Built an event-driven healthcare risk monitoring pipeline that simulates insurance claim events and cybersecurity access logs, detects suspicious behavior in real time, and correlates provider-level alerts in a unified dashboard.

Problem

Healthcare risk operations often separate fraud events from cybersecurity activity, which makes it harder to detect emerging provider-level risk across data sources and alert streams.

What I Built

  • Simulates fraud-oriented claim events and cybersecurity access-log events.
  • Uses producers and consumers in a Kafka or Confluent-style architecture.
  • Applies rule-based fraud checks and cyber anomaly detection logic.
  • Correlates signals into a unified provider risk view.
  • Stores alerts in SQLite and surfaces them in a Streamlit dashboard.
  • Supports a local demo mode without Kafka for easier review and testing.

System Architecture

  • Event producers for claims and cyber activity.
  • Consumer services for fraud rules and cyber anomaly monitoring.
  • Unified provider risk correlation logic.
  • Alert persistence layer for auditability and review.
  • Streamlit presentation layer for operational visibility.

Business Value

This earlier healthcare risk project demonstrates streaming analytics, data engineering, and event-driven alerting in a domain where fraud and cyber signals often intersect.

Legacy Positioning

This project is intentionally preserved as a companion legacy system to the newer AI-powered healthcare fraud decision-support platform.
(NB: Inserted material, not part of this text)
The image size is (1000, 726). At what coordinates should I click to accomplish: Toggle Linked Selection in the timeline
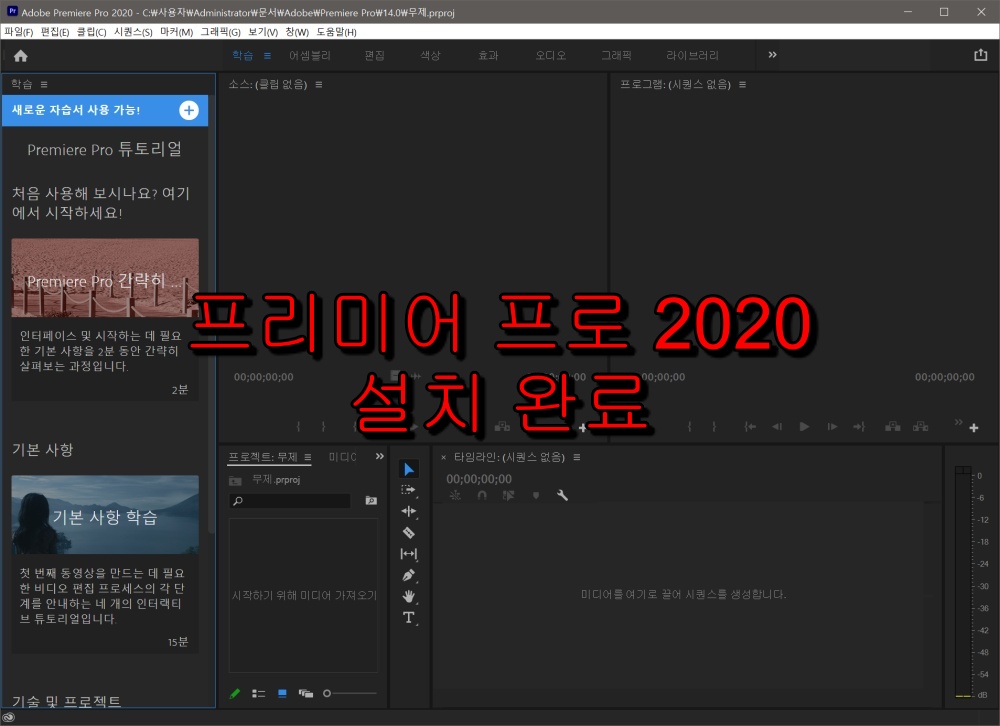[509, 495]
Together, they show both:

  • streaming and event-driven risk detection
  • machine learning and business decision support

Future Hybrid Roadmap

Future versions may combine the streaming event pipeline with the machine learning fraud scoring dashboard to create a unified real-time healthcare risk platform.

Limitations

The system is intentionally preserved as a legacy companion project, so the public case file emphasizes architecture and signal correlation rather than a newer machine-learning workflow.